------ Provided passage ------

Sunday Morning with Wil Hahn

Sunday Morning With Wil Hahn

August 24, 2014 7:00am

The last two weeks we tapped GEICO Honda’s Wil Hahn to give us his take on the action from Unadilla and Indiana. He did such a great job we decided we asked him to do it again, and he agreed. Read on to for Wil’s words of wisdom on the last national of the year.

On changes to facility…

I think it’s always good [to make changes to a facility], because last year was the first time and there is always going to be first race issues and stuff like that. It’s cool to see what they learned last year and applying it to this year, and even next year. To me, that is cool that they’re willing to do whatever it takes to make improvements on the facilities. As far as the facilities in general, I don’t think it gets much better. We are on pavement, and as far as the paddock and things like that it doesn’t get much better. Especially for a mechanics because they are usually washing bikes in the dirt and stuff, so it’s probably nice to be on asphalt. You could tell they definitely worked their butts off trying to make it better. Unfortunately Mother Nature struck again, and I think may have hindered it a little—as far as being able to see the changes. You can tell that put a lot of effort into it, though.

On raining the night before…

It can either wash the sand out or wash more sand in. There are going to be soft spots now—it kind of changes everything. I wasn’t there but I remember how last year was and when it gets rain like that, it’s slick. It looked like the track came together really well from practice to first motos. With every track it’s different. I remember at some tracks, I was hoping it would rain to make it better. At other times, it was like please don’t rain. But everyone approaches it different.

------ Dataset extract ------

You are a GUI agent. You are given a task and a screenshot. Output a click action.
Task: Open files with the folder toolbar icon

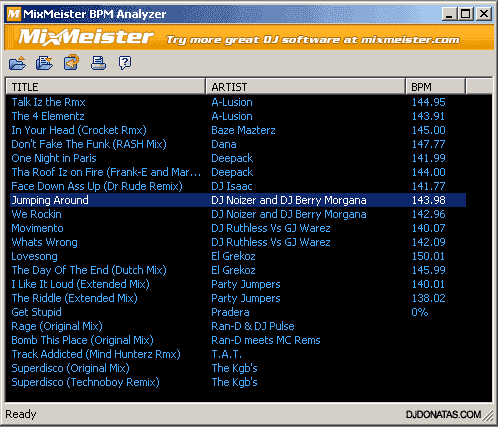coord(17,63)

------

**What the exercise asks**
From the Wil Hahn interview, write out the passage starting with "The last two" and going on through "of the year.". The data aren't needed for this work.

**Full solution**
The last two weeks we tapped GEICO Honda’s Wil Hahn to give us his take on the action from Unadilla and Indiana. He did such a great job we decided we asked him to do it again, and he agreed. Read on to for Wil’s words of wisdom on the last national of the year.